"""
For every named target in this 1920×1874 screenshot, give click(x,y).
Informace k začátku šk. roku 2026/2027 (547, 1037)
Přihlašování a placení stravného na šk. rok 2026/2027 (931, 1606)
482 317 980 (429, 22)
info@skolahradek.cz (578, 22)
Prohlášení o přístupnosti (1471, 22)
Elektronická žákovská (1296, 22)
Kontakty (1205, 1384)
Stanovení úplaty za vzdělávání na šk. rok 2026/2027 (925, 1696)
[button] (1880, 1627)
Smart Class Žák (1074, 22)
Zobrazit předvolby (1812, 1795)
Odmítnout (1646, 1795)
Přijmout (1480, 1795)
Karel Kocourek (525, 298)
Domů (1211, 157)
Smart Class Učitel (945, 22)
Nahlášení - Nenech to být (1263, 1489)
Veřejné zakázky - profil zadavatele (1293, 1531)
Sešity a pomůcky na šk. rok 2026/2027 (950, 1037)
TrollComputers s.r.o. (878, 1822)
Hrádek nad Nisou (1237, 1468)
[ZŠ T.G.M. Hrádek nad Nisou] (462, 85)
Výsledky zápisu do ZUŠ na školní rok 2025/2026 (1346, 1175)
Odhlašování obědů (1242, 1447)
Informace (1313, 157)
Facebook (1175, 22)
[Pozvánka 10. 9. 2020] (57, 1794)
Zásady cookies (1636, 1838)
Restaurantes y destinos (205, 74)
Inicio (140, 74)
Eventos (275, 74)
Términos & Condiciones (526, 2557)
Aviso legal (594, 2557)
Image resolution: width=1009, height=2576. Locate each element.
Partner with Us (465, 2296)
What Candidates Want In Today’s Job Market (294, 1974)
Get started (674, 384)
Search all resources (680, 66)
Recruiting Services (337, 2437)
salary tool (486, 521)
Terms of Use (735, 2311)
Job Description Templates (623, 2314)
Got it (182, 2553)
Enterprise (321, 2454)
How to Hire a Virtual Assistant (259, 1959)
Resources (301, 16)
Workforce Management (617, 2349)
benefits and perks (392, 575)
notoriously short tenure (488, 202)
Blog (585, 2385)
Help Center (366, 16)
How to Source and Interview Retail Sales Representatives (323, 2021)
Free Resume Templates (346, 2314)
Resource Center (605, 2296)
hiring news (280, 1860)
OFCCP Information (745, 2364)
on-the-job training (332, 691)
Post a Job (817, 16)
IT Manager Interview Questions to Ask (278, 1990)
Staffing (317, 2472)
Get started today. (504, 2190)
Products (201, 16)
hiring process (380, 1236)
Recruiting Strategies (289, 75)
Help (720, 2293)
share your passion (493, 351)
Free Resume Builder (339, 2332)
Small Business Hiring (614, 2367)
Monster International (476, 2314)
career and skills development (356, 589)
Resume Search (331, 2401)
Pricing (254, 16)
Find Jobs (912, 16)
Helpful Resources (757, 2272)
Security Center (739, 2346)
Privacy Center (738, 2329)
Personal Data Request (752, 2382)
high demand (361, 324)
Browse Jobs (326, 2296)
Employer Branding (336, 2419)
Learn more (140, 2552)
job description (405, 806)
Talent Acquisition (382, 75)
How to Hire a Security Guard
"""
Exercise details: With the line that has "Informace k začátku" as the first and the line that has "Small Business Hiring (614, 2367)" as the last, repeat exactly that run of lines above and no more.

Result of the task:
Informace k začátku šk. roku 2026/2027 (547, 1037)
Přihlašování a placení stravného na šk. rok 2026/2027 (931, 1606)
482 317 980 (429, 22)
info@skolahradek.cz (578, 22)
Prohlášení o přístupnosti (1471, 22)
Elektronická žákovská (1296, 22)
Kontakty (1205, 1384)
Stanovení úplaty za vzdělávání na šk. rok 2026/2027 (925, 1696)
[button] (1880, 1627)
Smart Class Žák (1074, 22)
Zobrazit předvolby (1812, 1795)
Odmítnout (1646, 1795)
Přijmout (1480, 1795)
Karel Kocourek (525, 298)
Domů (1211, 157)
Smart Class Učitel (945, 22)
Nahlášení - Nenech to být (1263, 1489)
Veřejné zakázky - profil zadavatele (1293, 1531)
Sešity a pomůcky na šk. rok 2026/2027 (950, 1037)
TrollComputers s.r.o. (878, 1822)
Hrádek nad Nisou (1237, 1468)
[ZŠ T.G.M. Hrádek nad Nisou] (462, 85)
Výsledky zápisu do ZUŠ na školní rok 2025/2026 (1346, 1175)
Odhlašování obědů (1242, 1447)
Informace (1313, 157)
Facebook (1175, 22)
[Pozvánka 10. 9. 2020] (57, 1794)
Zásady cookies (1636, 1838)
Restaurantes y destinos (205, 74)
Inicio (140, 74)
Eventos (275, 74)
Términos & Condiciones (526, 2557)
Aviso legal (594, 2557)
Image resolution: width=1009, height=2576. Locate each element.
Partner with Us (465, 2296)
What Candidates Want In Today’s Job Market (294, 1974)
Get started (674, 384)
Search all resources (680, 66)
Recruiting Services (337, 2437)
salary tool (486, 521)
Terms of Use (735, 2311)
Job Description Templates (623, 2314)
Got it (182, 2553)
Enterprise (321, 2454)
How to Hire a Virtual Assistant (259, 1959)
Resources (301, 16)
Workforce Management (617, 2349)
benefits and perks (392, 575)
notoriously short tenure (488, 202)
Blog (585, 2385)
Help Center (366, 16)
How to Source and Interview Retail Sales Representatives (323, 2021)
Free Resume Templates (346, 2314)
Resource Center (605, 2296)
hiring news (280, 1860)
OFCCP Information (745, 2364)
on-the-job training (332, 691)
Post a Job (817, 16)
IT Manager Interview Questions to Ask (278, 1990)
Staffing (317, 2472)
Get started today. (504, 2190)
Products (201, 16)
hiring process (380, 1236)
Recruiting Strategies (289, 75)
Help (720, 2293)
share your passion (493, 351)
Free Resume Builder (339, 2332)
Small Business Hiring (614, 2367)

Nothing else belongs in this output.